START Page text
Copyright protects ideas, not just expressions
Copyright laws don’t allow you to protect an idea, but you can protect the way that idea is expressed. For example, you aren’t able to protect the concept explained in your book or article, but you can copyright the way you expressed it.
Trademarks last forever without renewal
Trademarks are not held indefinitely. A common law trademark theoretically lasts for as long as the holder uses it in ordinary commerce, but simply using the trademark is not sufficient to demonstrate continuous, ordinary use.
In the US, a trademark holder must file a Section 8 declaration every 10 years from the date of registration, demonstrating that the trademark remains in use, if they want to continue to benefit from full protections. A renewal fee must also be paid. Failing to do either will result in the trademark being deemed “dead,” which means another party can potentially adopt and register it. Renewal of trademarks is also required in most other countries, including Canada.
You need to register a trademark to have legal rights
Maximum trademark protection applies when your trademark is formally registered. However, common law rights mean you could still have some legal protection if somebody uses a slogan, name, or image that you’re using to identify or distinguish your brand.
END Page text
START Data supplied
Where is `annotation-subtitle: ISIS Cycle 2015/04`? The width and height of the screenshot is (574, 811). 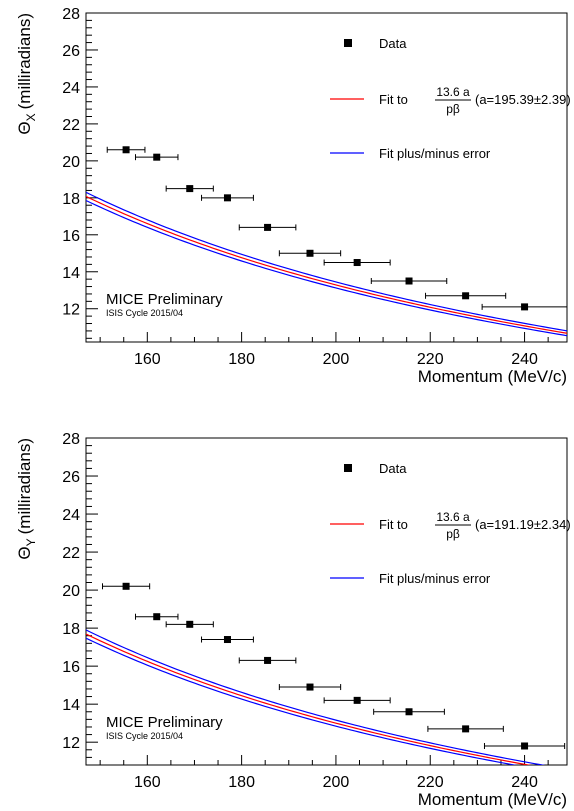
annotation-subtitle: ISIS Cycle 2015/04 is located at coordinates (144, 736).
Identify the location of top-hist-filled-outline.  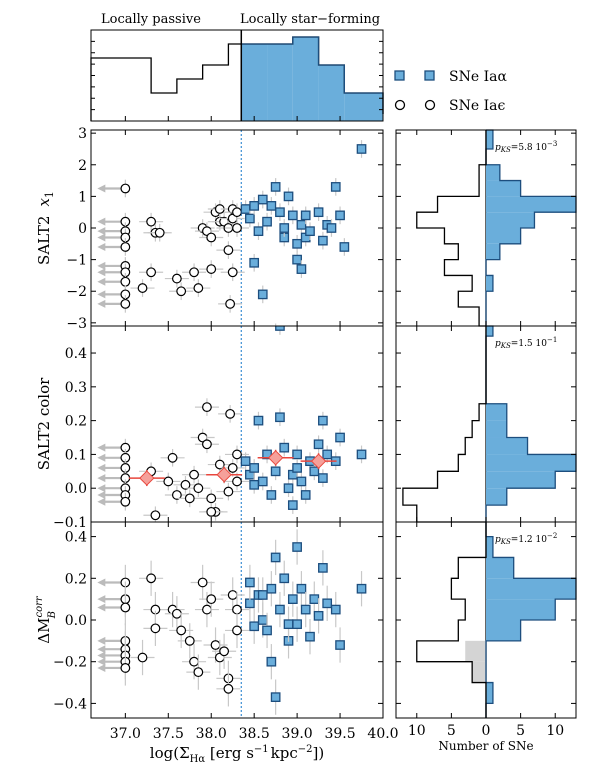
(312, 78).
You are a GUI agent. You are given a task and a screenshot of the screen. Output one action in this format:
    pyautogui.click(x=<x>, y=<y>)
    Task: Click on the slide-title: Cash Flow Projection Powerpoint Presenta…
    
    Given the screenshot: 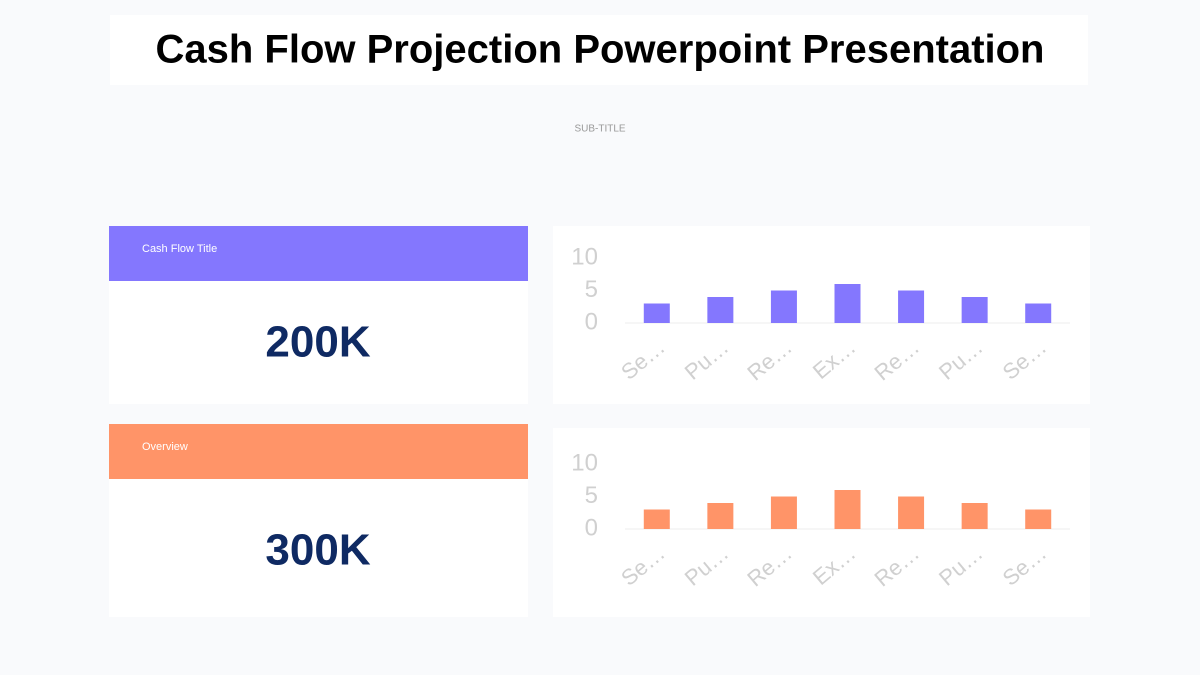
END Data supplied
- **About this exercise**
Please copy the part of the text on copyright and trademarks above that opens with the words "You need to" and closes with "distinguish your brand.", and swap "slogan" for "logo".

- **Solution to this exercise**
You need to register a trademark to have legal rights
Maximum trademark protection applies when your trademark is formally registered. However, common law rights mean you could still have some legal protection if somebody uses a logo, name, or image that you’re using to identify or distinguish your brand.